Previously we’ve reported on the realities of smaller-town and rural health care in Brownsville, Texas, and Ajo, Arizona. This is a report from the smallest city we have visited in our travels, in spectacularly beautiful though remote far Down East Maine.
Today’s health care in Eastport, Maine, traces its roots back to Lyndon Johnson’s War on Poverty and the establishment of the Office of Economic Opportunity (OEO). In this, it is like a large number of other small communities across the country. Just as today’s libraries bear the century-old imprint of Andrew Carnegie, and many of today’s post offices and other public buildings are legacies of construction and mural-painting efforts launched during the Great Depression by Franklin D. Roosevelt, today’s remaining rural clinics are, in many cases, the effects of an initiative launched 50 years ago. Along with other OEO initiatives, such as Job Corps, VISTA, and Head Start, that remain to this day, this rural-health initiative has shaped the primary health care in poor or underserved areas long since it was started.

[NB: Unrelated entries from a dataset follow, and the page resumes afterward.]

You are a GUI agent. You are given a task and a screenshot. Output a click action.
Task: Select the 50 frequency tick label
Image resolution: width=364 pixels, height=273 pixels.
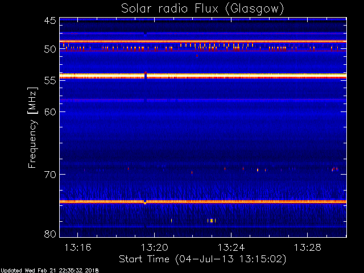tap(49, 49)
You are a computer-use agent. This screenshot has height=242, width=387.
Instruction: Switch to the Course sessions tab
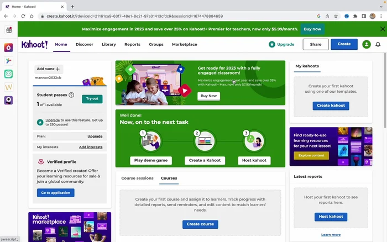(137, 178)
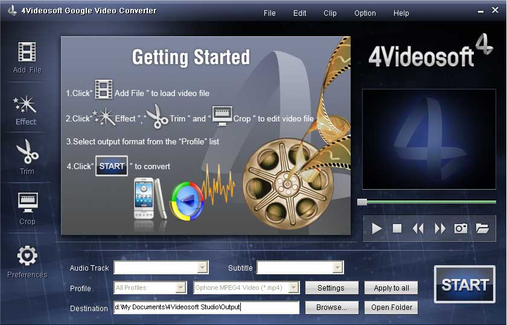This screenshot has width=507, height=325.
Task: Open the Crop tool
Action: 27,203
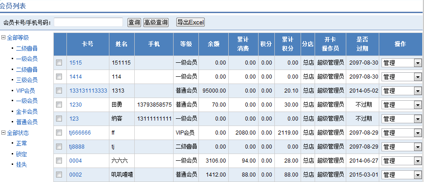Screen dimensions: 424x182
Task: Select 金卡会员 in the level tree
Action: click(x=26, y=112)
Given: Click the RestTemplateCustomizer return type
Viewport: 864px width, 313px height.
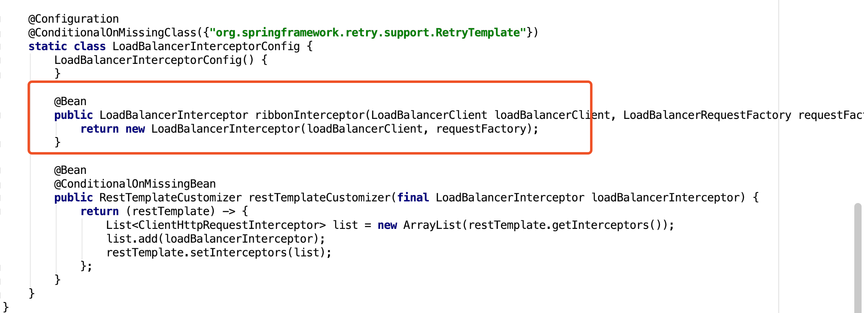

Back in the 1960s, enter a young medical doctor and civil-rights activist with a vision. This was H. Jack Geiger, who had spent time in South Africa during medical school and had seen the positive impact that the community health-care model had in the very poor area of Pholela. Later, back in the United States, he spent time in the Mississippi Delta for the Freedom Summer project of 1964 as field coordinator for the Medical Committee for Human Rights.

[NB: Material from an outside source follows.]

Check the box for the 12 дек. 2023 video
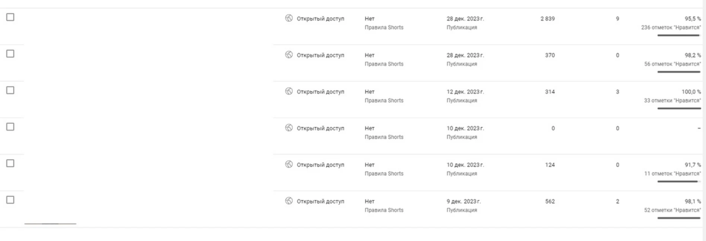tap(10, 90)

When he returned to Boston, Geiger connected his observations in South Africa and the Mississippi Delta. Along with a colleague, Count Gibson, Geiger proposed to the OEO to try out what he had learned by starting two experimental, community-based health-care programs, one in Boston’s Columbia Point housing project and the other in the Mississippi Delta. Eventually, these became models for the roughly 1,400 Federally Qualified Health Centers (FQHC) that serve more than 28 million people around the U.S. today.
During our travels for American Futures and Our Towns reporting, my husband, Jim, and I visited two examples of these community-based health centers: Desert Senita Community Health Center in Ajo, Arizona, and the Rowland B. French Medical Center in Eastport, Maine.
Their FQHC designation is a godsend for rural health-care centers. It ensures that the centers will receive, among other things, enhanced reimbursements for patients covered by Medicaid and Medicare, and will offer a sliding scale for those without any coverage. It promises federal malpractice-insurance coverage for providers, extra partnerships for the centers, and more specialist care. Each center is unique in its profile, depending on the community’s needs. For example, the Rowland B. French Medical Center has providers for behavioral health counseling, podiatry, radiology, nephrology, and social support. Desert Senita has a regularly visiting cardiologist and ophthalmologist, a certified Spanish translator, and a special phone line with third-party translators for multiple languages.